Europese Unie gaat niet over familierecht
Het is onwenselijk dat de Europese Unie voorschrijft hoe er over gezinssamenstellingen gedacht moet worden. Europese lidstaten denken hier heel verschillend over en het is daarom terecht dat we het familierecht op nationaal niveau regelen. Ik heb daarom tegen het voorstel gestemd om een Europees Ouderschapscertificaat in te stellen.
Volgens de Europese Commissie is zo’n certificaat nodig omdat er nu situaties bestaan waarin bepaalde ouder-kindrelaties in de ene lidstaat wel worden geaccepteerd, maar in de andere niet. Deze praktijk zou een obstakel vormen voor het vrij verkeer van personen.
Vanuit een technische blik op het vrij verkeer van personen lijkt een Europees Ouderschapscertificaat een logische stap.
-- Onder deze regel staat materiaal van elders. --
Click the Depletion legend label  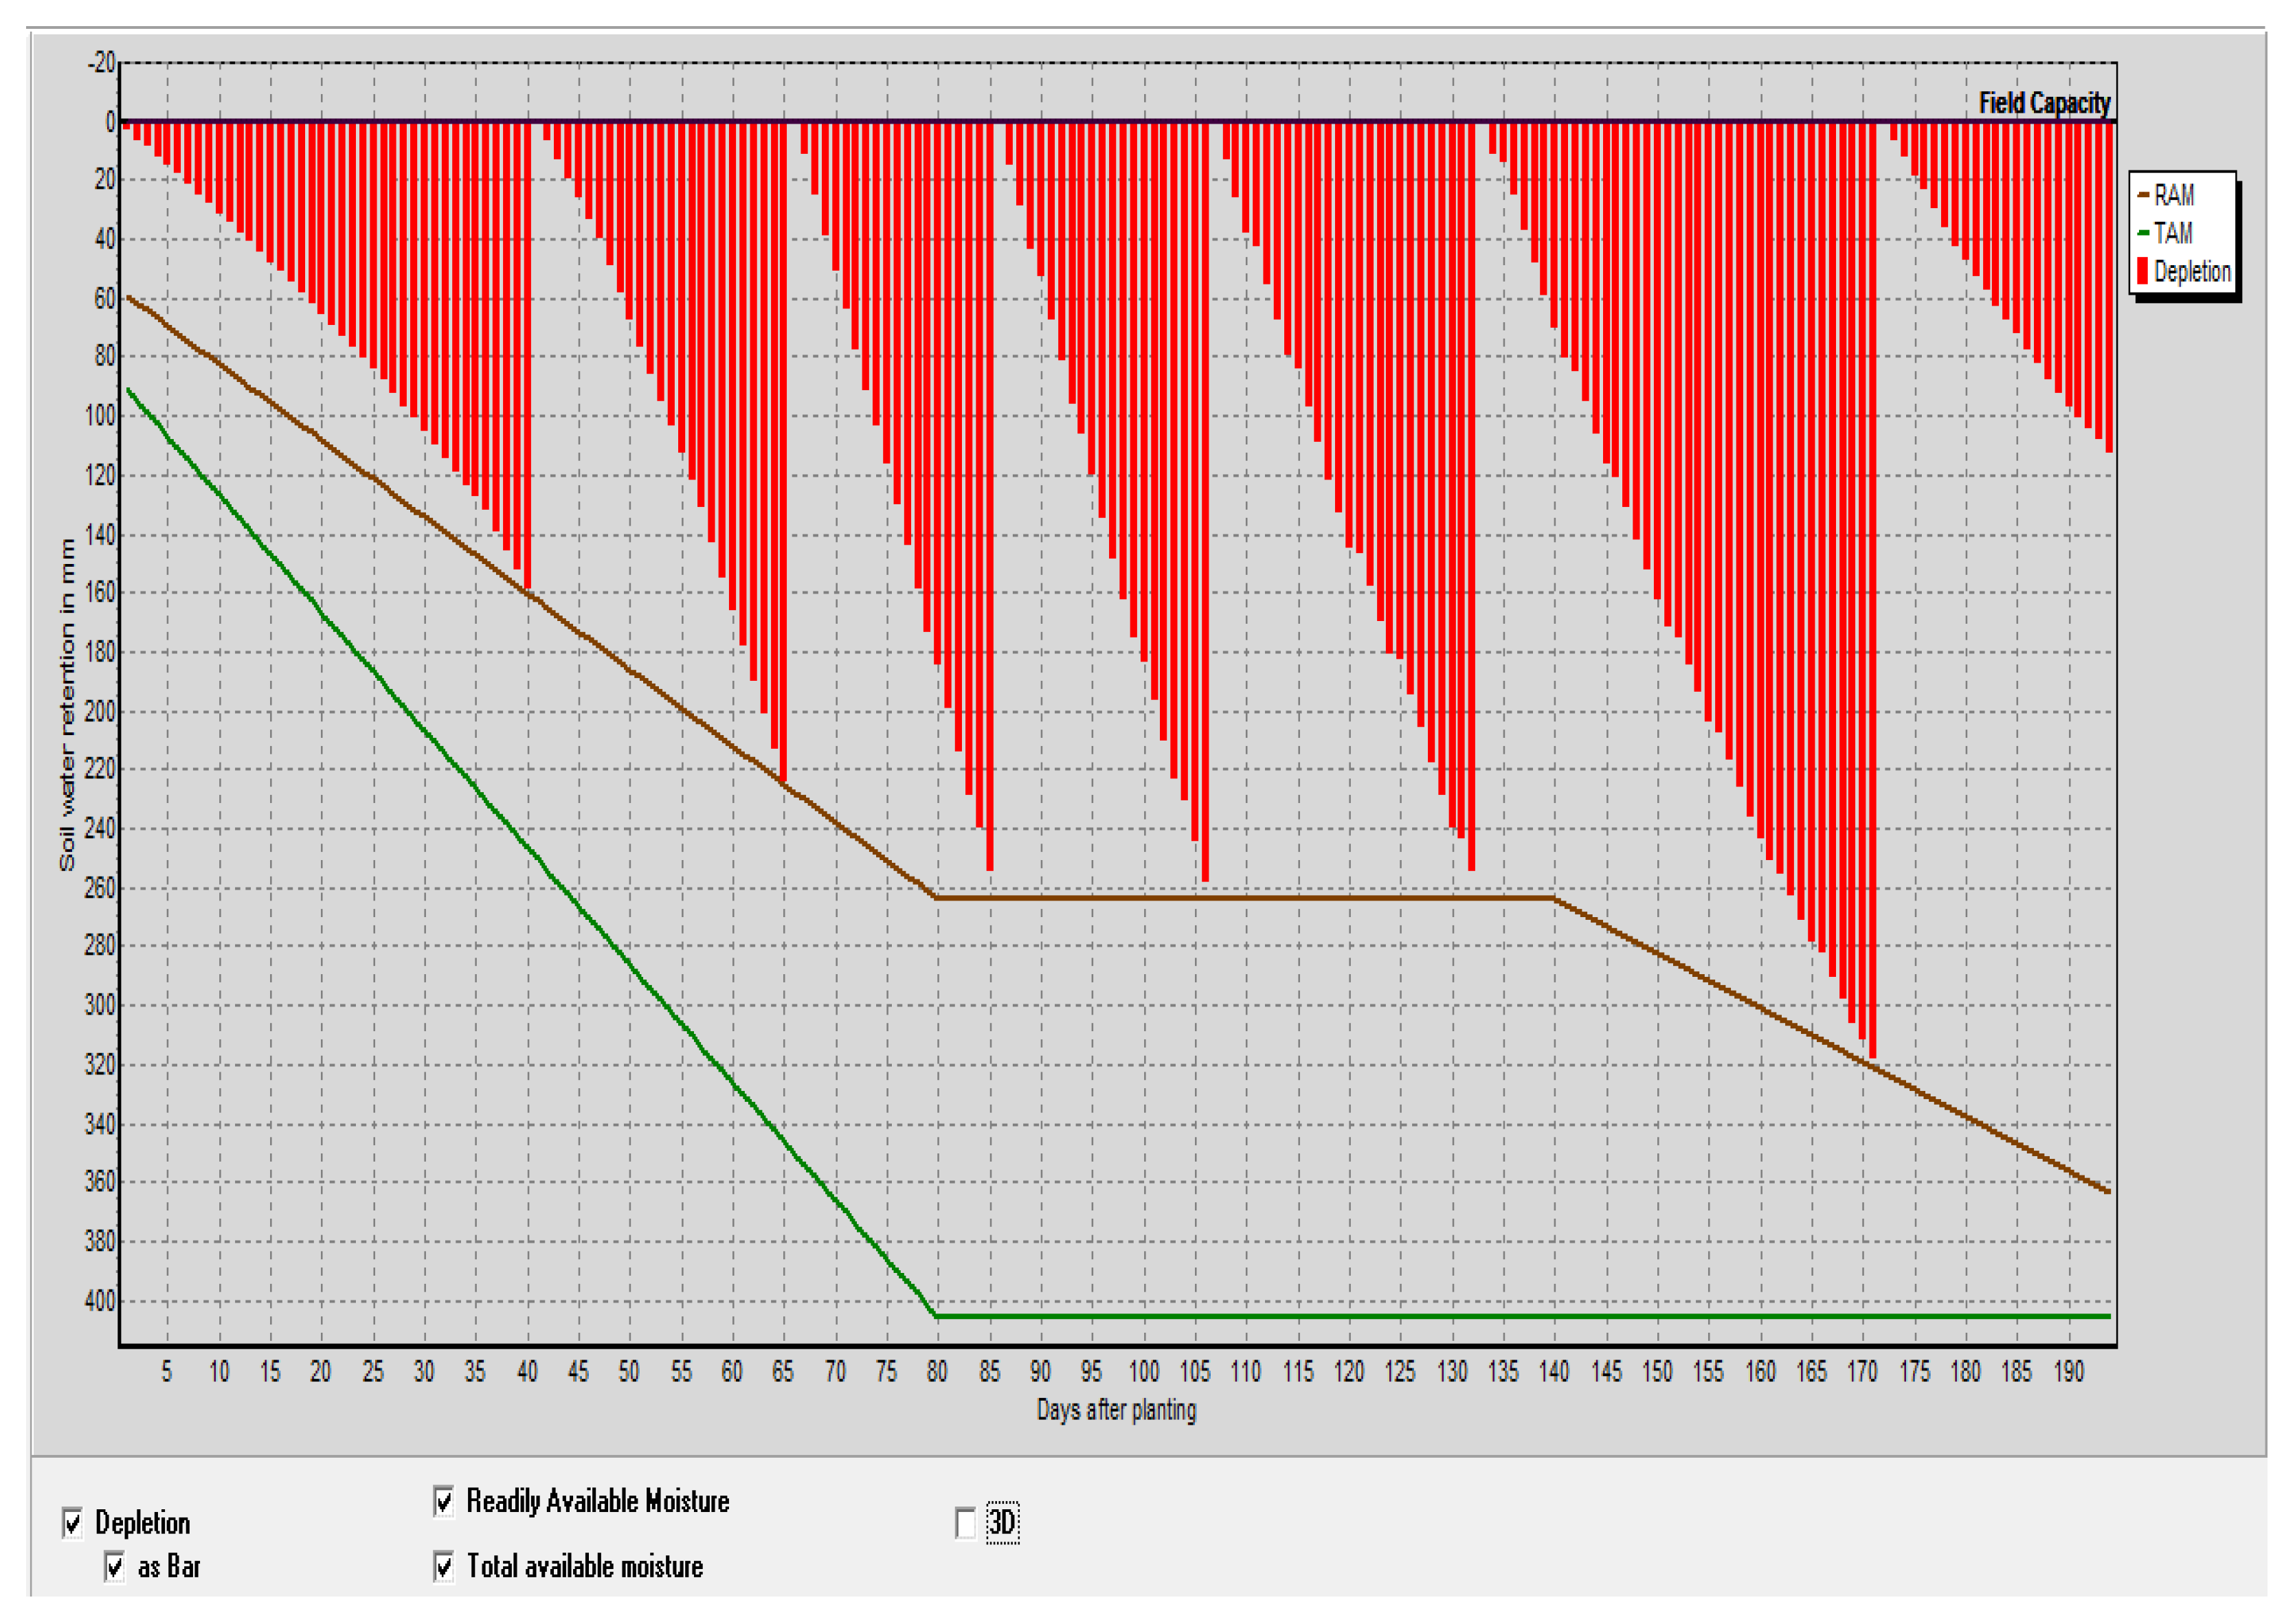pos(2192,271)
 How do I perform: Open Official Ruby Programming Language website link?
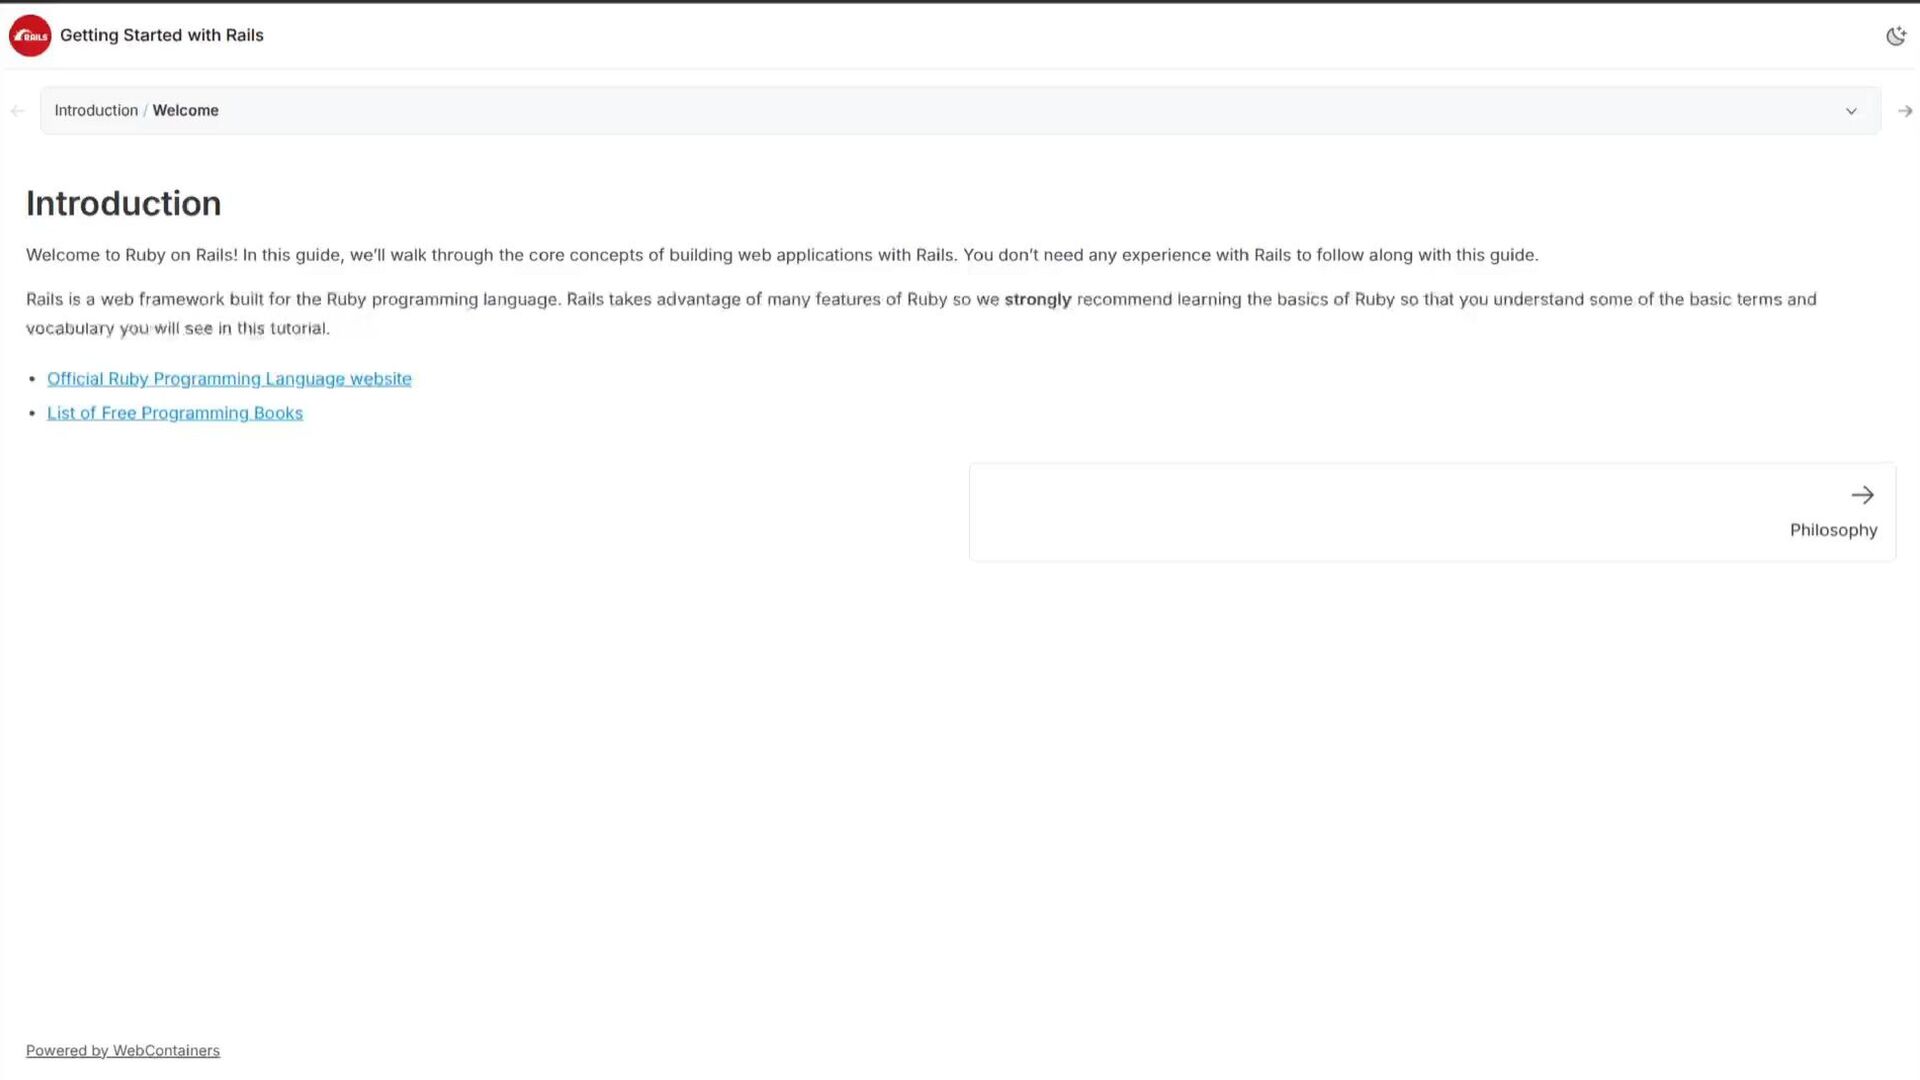(x=229, y=379)
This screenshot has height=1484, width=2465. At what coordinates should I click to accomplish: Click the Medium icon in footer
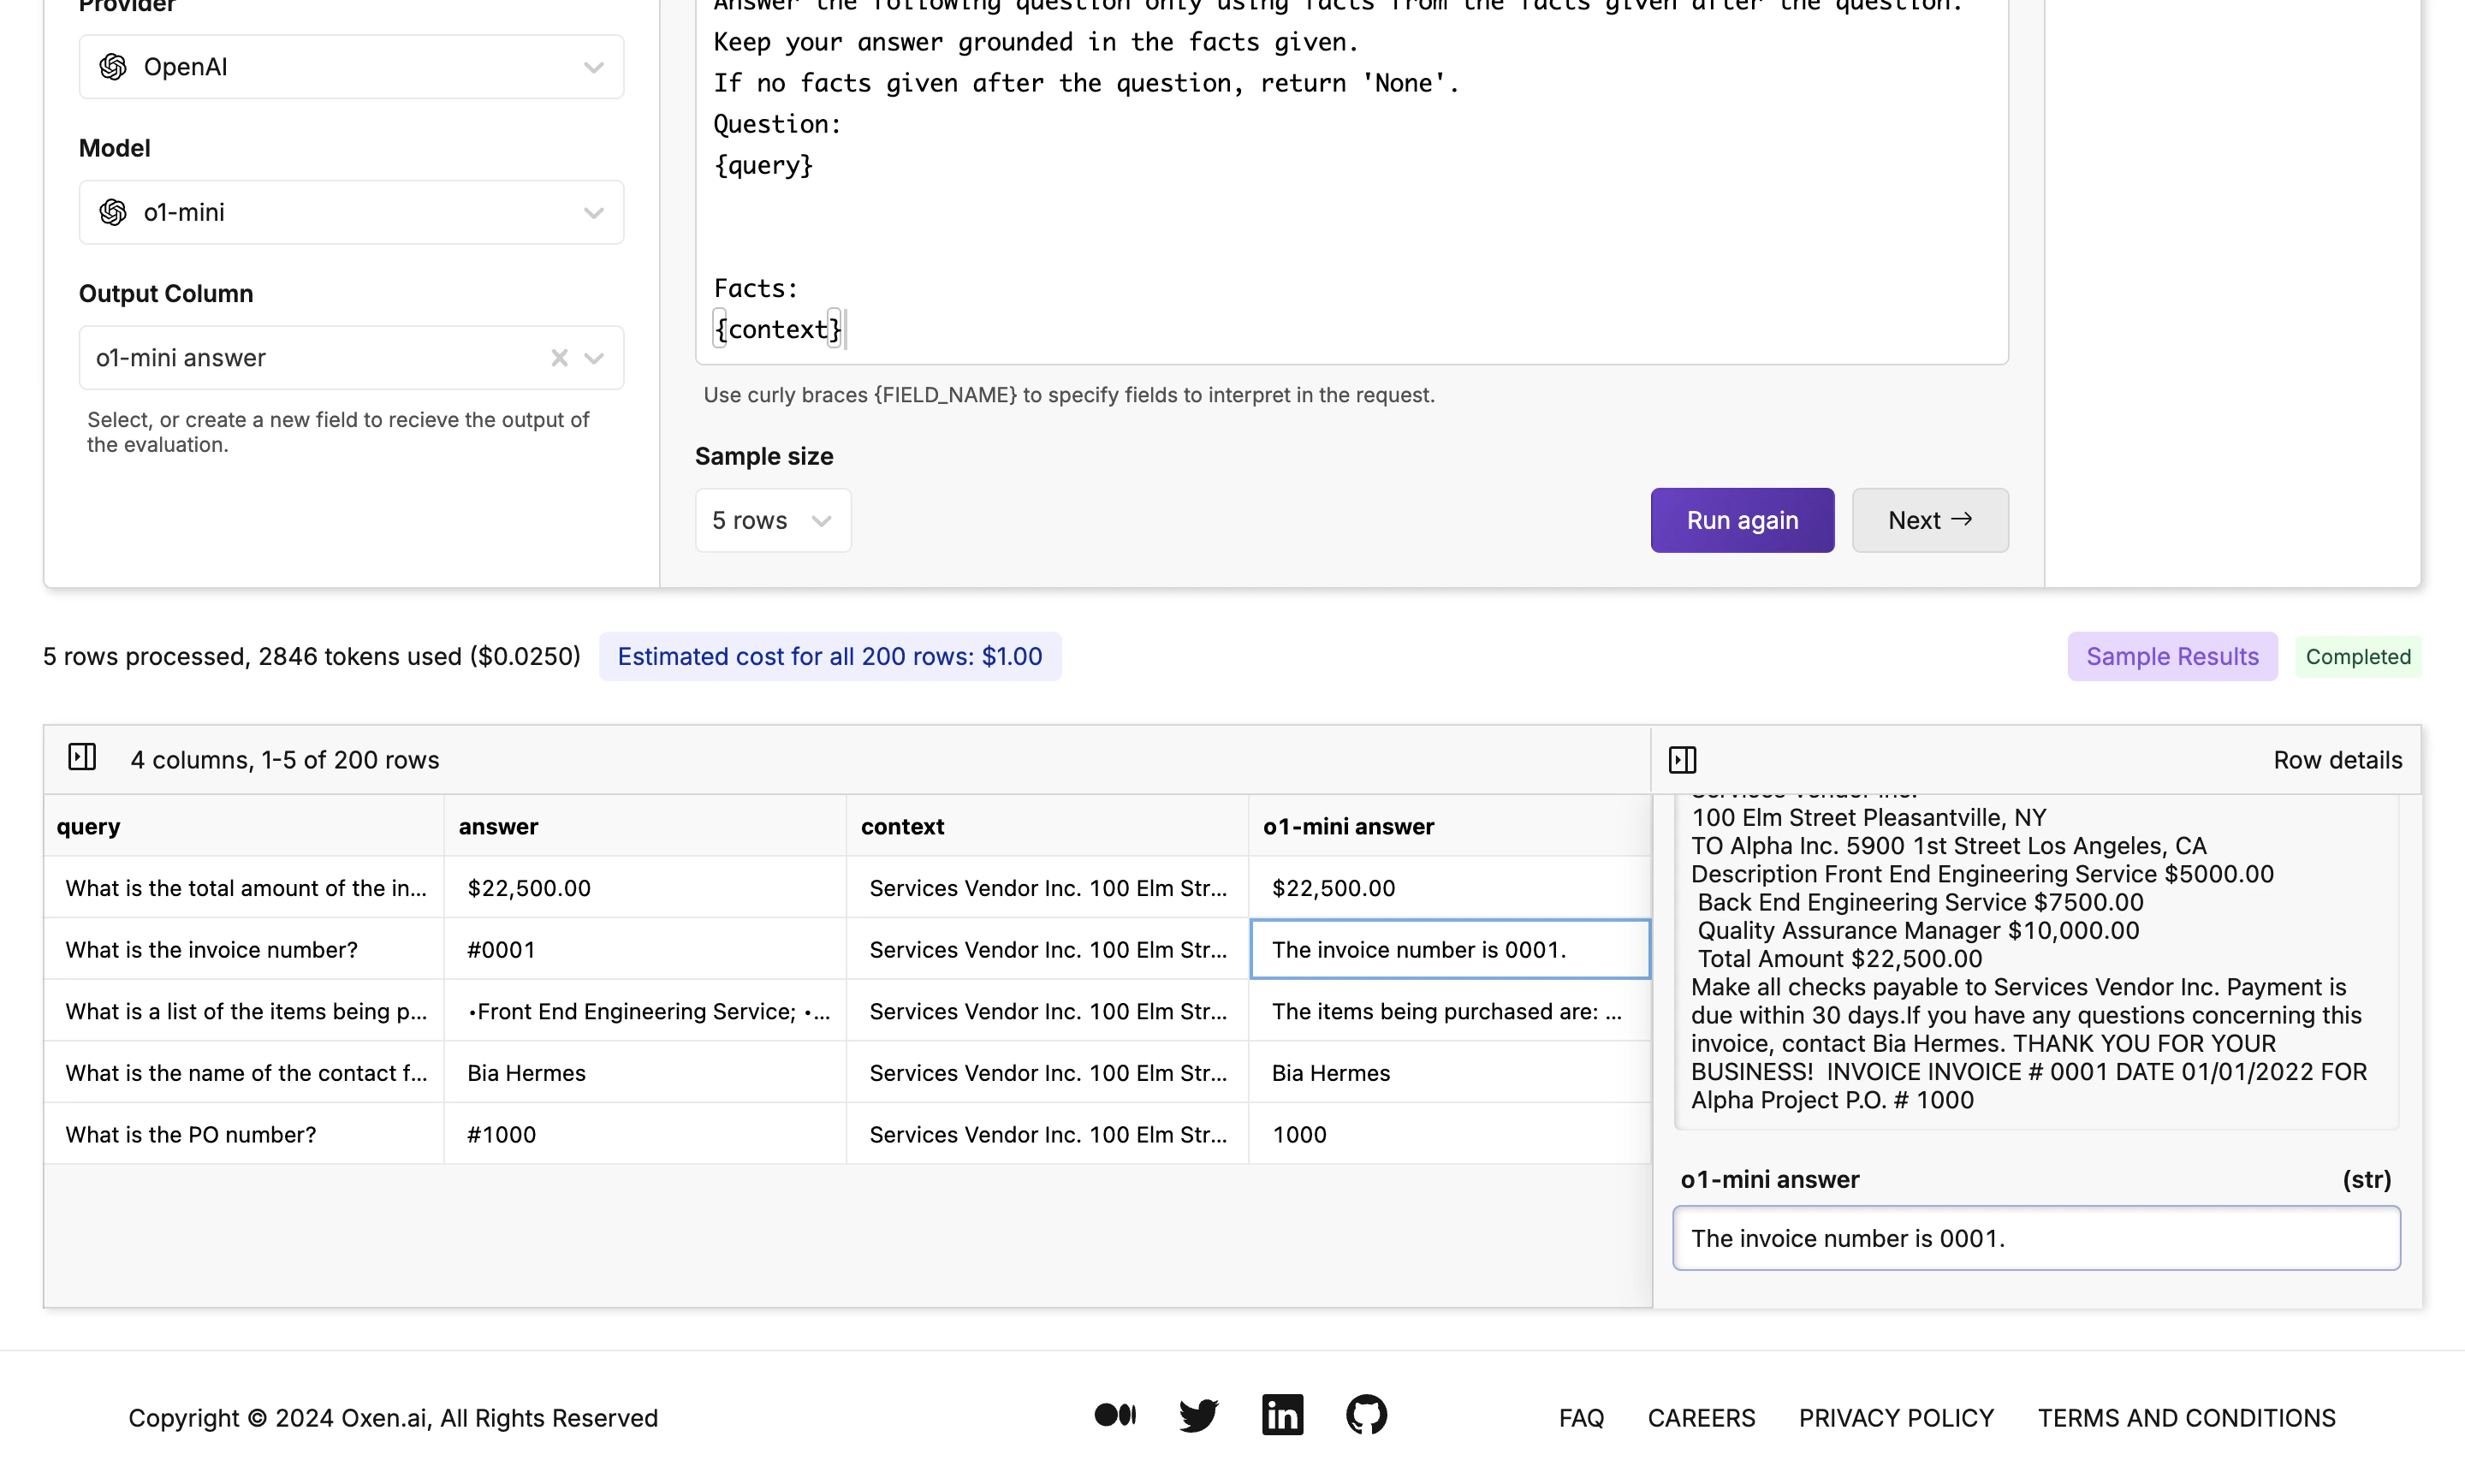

Het is bovendien positief dat de rechten van kinderen hiermee overal in Europa gewaarborgd worden, maar het is wat mij betreft onwenselijk dat de EU hiermee ook een ingang krijgt tot het familierecht. Mijn zorg is dat met het Europees Ouderschapscertificaat, lidstaten gedwongen kunnen worden om op individueel niveau bepaalde praktijken te erkennen waar hun eigen wetgeving niet in voorziet. Alhoewel de Europese Commissie benadrukt dat familierecht een zaak van de lidstaten blijft, voorzie ik dat we via deze technische oplossing toch de deur openzetten richting afgedwongen acceptatie van zaken als draagmoederschap of meerouderschap.
De keuzes die lidstaten maken over dit soort gevoelige onderwerpen moeten we respecteren en niet ondermijnen via een technische route, hoe goed bedoeld ook. Daarom heb ik tegen dit voorstel gestemd, en voorstellen die de juiste competentieverdeling tussen de EU en de lidstaten benadrukken wel gesteund.